Ты жонглируешь словами. Но если ты откажешься
Но, возможно, язык, на котором ты говоришь, мешает тебе увидеть, к чему все-таки стремятся люди. И к чему стремлюсь привести их я. Ты взял слишком маленькие сосуды, вроде «счастья» или «сумасшествия», и попытался вместить в них жизнь. Ты похож на малыша с совком и ведерком, который собрался переместить Атласские горы.
— Так научи же меня, — попросил тот.
LXXXI
Если, живя жизнь, ты послушен не велениям души или сердца, но руководствуешься соображениями, которые возможно выразить словами и которые умещаются в них целиком, нам не о чем с тобой говорить. Значит, ты не знаешь, что слова не более чем знак. Возьми, например, имя твоей жены, оно только знак и само по себе ничего не содержит. Ты не можешь что-то постичь из имени, потому что не в нем суть. Тебе не придет в голову сказать: «Ее зовут Мари, поэтому она такая красивая».
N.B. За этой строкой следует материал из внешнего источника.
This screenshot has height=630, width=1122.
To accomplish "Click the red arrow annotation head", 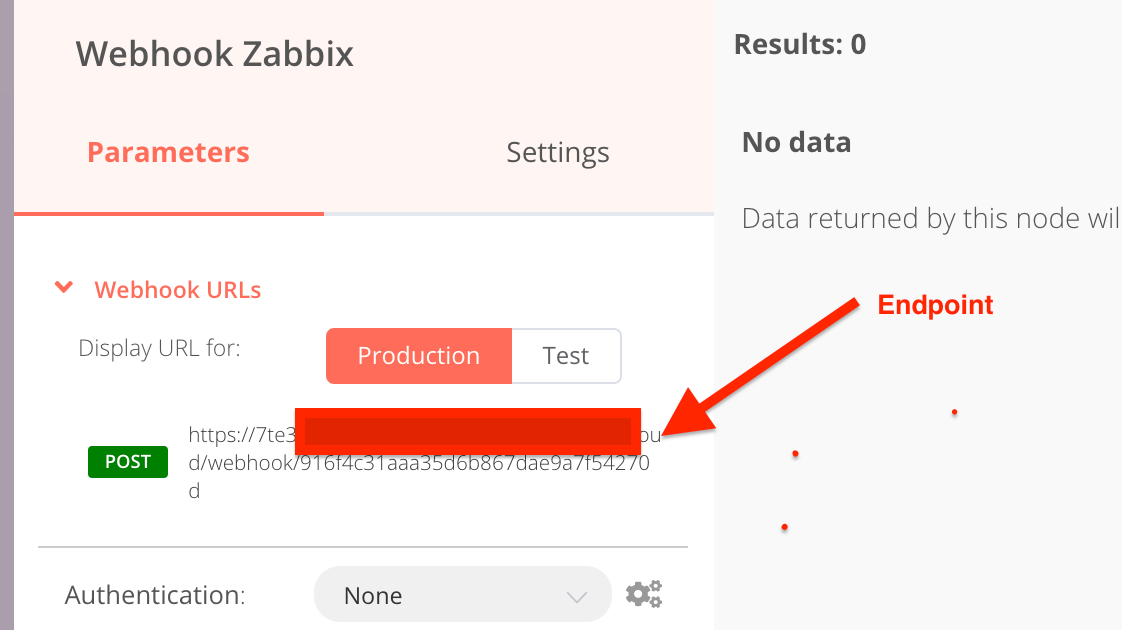I will click(688, 414).
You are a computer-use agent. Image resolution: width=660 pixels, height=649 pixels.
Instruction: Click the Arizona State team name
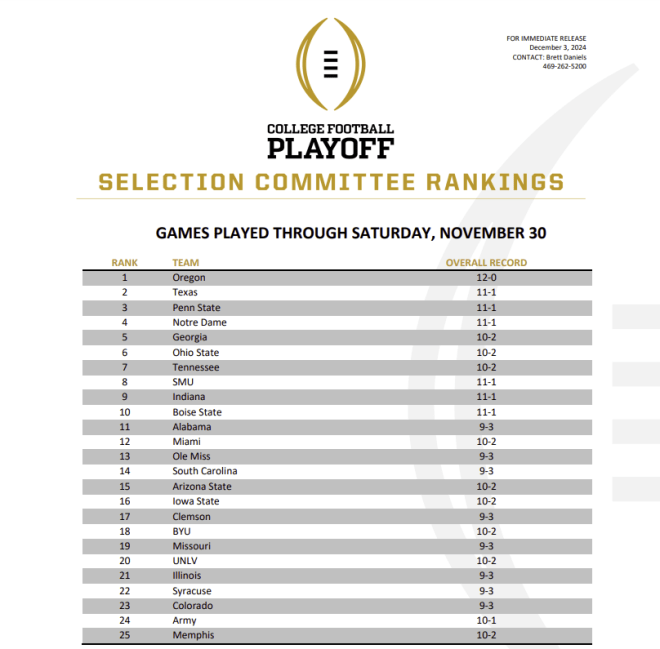pos(202,487)
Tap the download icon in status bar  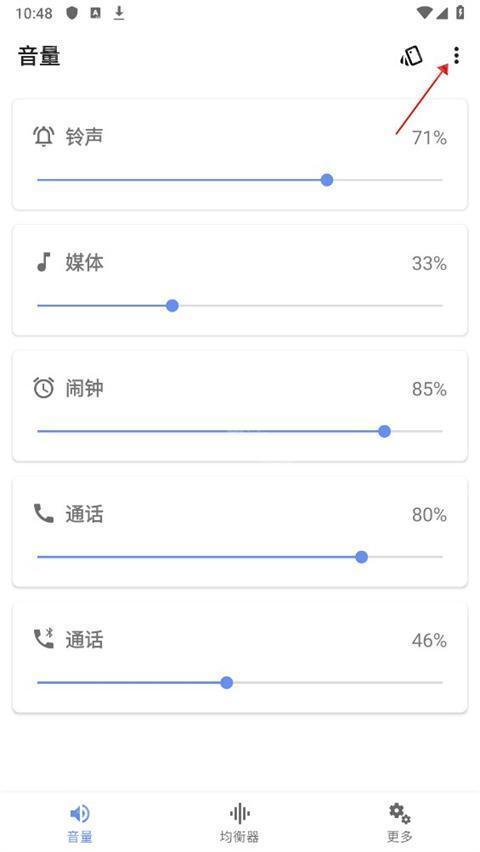[x=119, y=13]
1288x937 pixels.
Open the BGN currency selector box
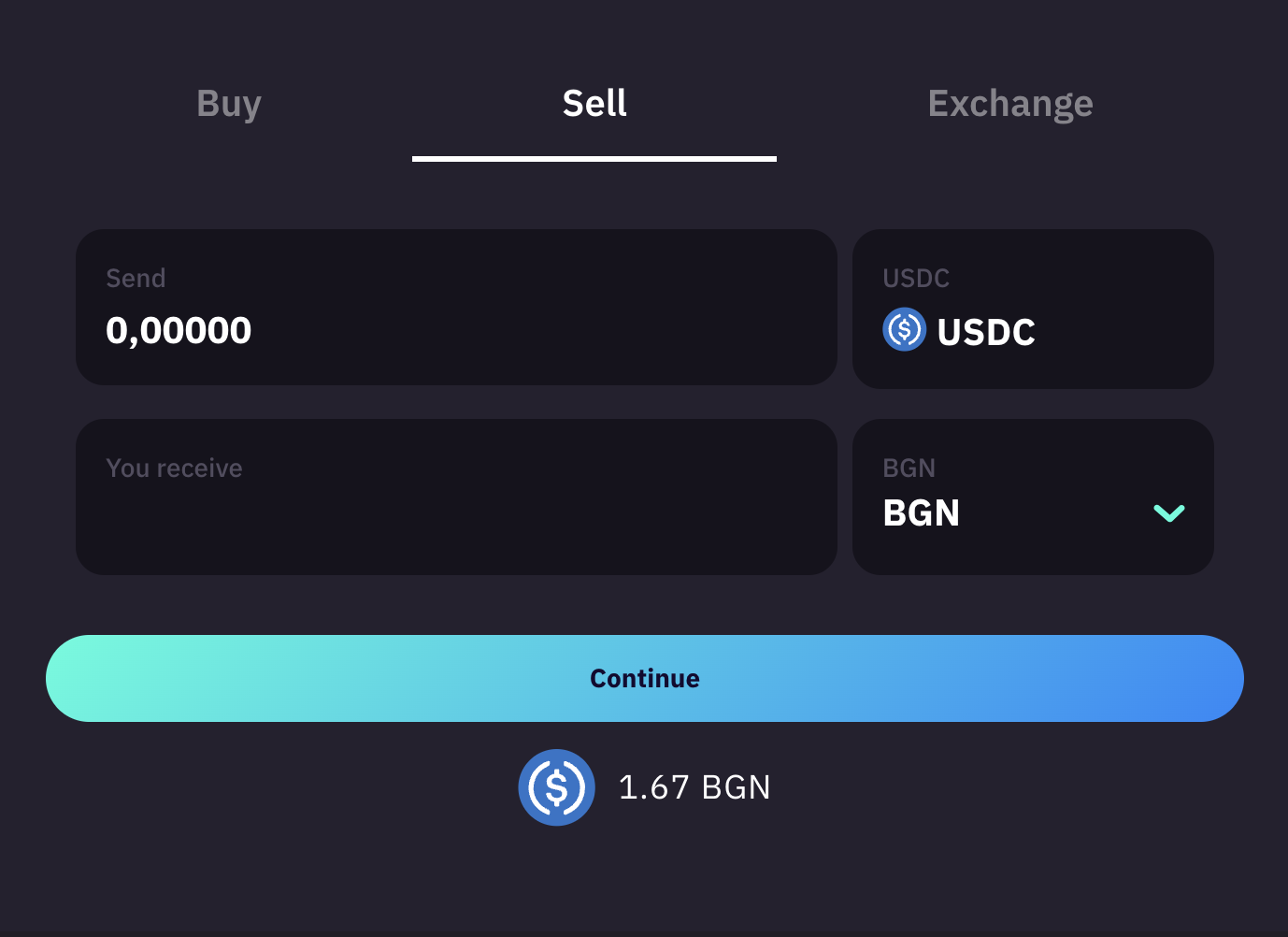(1033, 497)
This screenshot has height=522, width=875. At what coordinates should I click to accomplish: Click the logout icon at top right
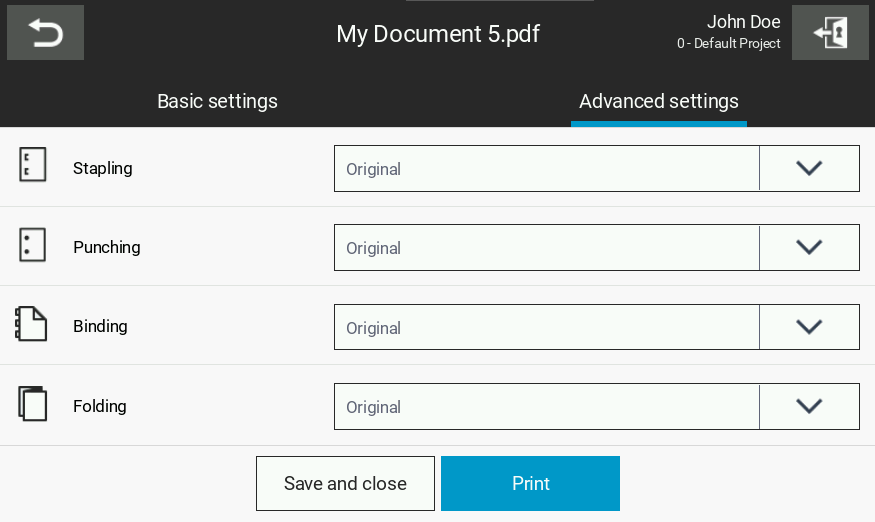(x=829, y=34)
Так что, сколько бы ты ни рассуждал о жизни, жизнь остается жизнью, а слова словами.
С чего же ты решил, что слова о жизни равны самой жизни? Слово обеспечено неким залогом, и случается, что залог надежней там, где слово менее искусно. Выигрыш на словах мало что значит. Жизнь — это то, что есть.
Если язык, которым ты говоришь со мной, объясняя, почему поступил так, а не иначе, не иносказание, как это бывает в поэзии, если я не чувствую сквозь него твоей глубинной сущности и стремления высказать несказанное, что мне в твоих доводах? Я отметаю их, как пустой сор.
Если распорядилась тобой не любовь, внезапно настигшая тебя благодаря чудесно явленной картине, а бестолковый ветер слов, шуршащий бесплодной логикой, я отстраняюсь от тебя.
Не жертвуют жизнью знаку — умирают за то, что он обозначил. Но если ты попытаешься выразить, что же он обозначил, тебе не хватит книг всех библиотек мира. Ты ощутишь полновесность слова «гора» в моей поэме, только если сам карабкался по камням на вершину. Но сколько слов и сколько лет понадобится мне, чтобы объяснить тебе, что такое гора, если ты живешь на степном берегу у моря?
Как рассказать, что такое родник, если тебе никогда не хотелось пить, ты не складывал руки ковшиком и не зачерпывал ледяной воды? Я могу сколько угодно воспевать родники, но где память о трудной дороге, о ноющих от усталости ногах?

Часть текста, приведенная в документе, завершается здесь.